### TASK DIRECTIONS
Scan the entries below and report only how many lines contain "agent".

━━━ SOURCE RECORDS ━━━

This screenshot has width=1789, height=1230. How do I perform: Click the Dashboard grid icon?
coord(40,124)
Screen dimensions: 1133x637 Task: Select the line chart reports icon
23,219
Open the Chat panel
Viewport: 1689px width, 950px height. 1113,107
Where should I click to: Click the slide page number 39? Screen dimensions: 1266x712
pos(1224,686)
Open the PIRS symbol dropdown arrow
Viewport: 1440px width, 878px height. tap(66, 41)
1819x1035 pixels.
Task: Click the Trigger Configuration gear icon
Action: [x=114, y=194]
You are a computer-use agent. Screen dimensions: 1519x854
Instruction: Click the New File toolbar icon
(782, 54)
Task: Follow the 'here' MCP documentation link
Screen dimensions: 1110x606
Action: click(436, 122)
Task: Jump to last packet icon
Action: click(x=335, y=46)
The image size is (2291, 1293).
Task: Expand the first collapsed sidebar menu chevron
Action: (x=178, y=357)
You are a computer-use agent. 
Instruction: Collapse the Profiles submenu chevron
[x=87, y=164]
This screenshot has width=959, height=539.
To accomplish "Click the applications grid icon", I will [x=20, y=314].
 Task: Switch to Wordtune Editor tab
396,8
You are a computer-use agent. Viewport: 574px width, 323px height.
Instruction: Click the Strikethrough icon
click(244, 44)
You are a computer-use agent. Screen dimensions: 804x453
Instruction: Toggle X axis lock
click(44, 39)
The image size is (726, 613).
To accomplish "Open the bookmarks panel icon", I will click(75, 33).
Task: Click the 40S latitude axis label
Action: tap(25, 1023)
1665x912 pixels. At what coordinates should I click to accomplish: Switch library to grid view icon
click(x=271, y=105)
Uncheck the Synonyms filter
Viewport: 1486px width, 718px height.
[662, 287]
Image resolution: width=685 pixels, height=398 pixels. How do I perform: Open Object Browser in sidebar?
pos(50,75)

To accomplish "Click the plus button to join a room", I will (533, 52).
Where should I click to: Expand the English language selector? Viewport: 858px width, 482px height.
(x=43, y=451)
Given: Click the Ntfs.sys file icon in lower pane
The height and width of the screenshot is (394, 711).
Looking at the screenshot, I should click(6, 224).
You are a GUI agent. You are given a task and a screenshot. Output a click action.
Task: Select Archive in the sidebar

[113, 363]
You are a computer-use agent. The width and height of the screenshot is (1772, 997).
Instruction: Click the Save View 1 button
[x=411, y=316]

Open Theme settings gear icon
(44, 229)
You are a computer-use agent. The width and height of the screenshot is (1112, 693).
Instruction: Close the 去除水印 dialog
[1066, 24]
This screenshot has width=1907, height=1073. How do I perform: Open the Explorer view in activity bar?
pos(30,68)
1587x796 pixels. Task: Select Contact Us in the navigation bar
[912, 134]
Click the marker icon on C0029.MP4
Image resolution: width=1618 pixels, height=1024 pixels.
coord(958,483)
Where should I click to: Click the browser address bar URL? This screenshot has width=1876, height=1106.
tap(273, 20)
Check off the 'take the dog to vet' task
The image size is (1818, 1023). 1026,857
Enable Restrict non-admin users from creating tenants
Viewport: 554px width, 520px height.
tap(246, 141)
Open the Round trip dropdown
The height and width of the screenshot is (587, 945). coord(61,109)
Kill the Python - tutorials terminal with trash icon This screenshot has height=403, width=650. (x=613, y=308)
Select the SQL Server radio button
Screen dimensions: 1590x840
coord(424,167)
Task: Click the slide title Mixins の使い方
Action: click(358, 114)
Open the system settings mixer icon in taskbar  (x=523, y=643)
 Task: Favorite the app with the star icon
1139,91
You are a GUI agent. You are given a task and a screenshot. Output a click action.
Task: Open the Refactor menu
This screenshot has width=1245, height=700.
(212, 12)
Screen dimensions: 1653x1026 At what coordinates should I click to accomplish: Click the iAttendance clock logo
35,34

━━━

### ANSWER
8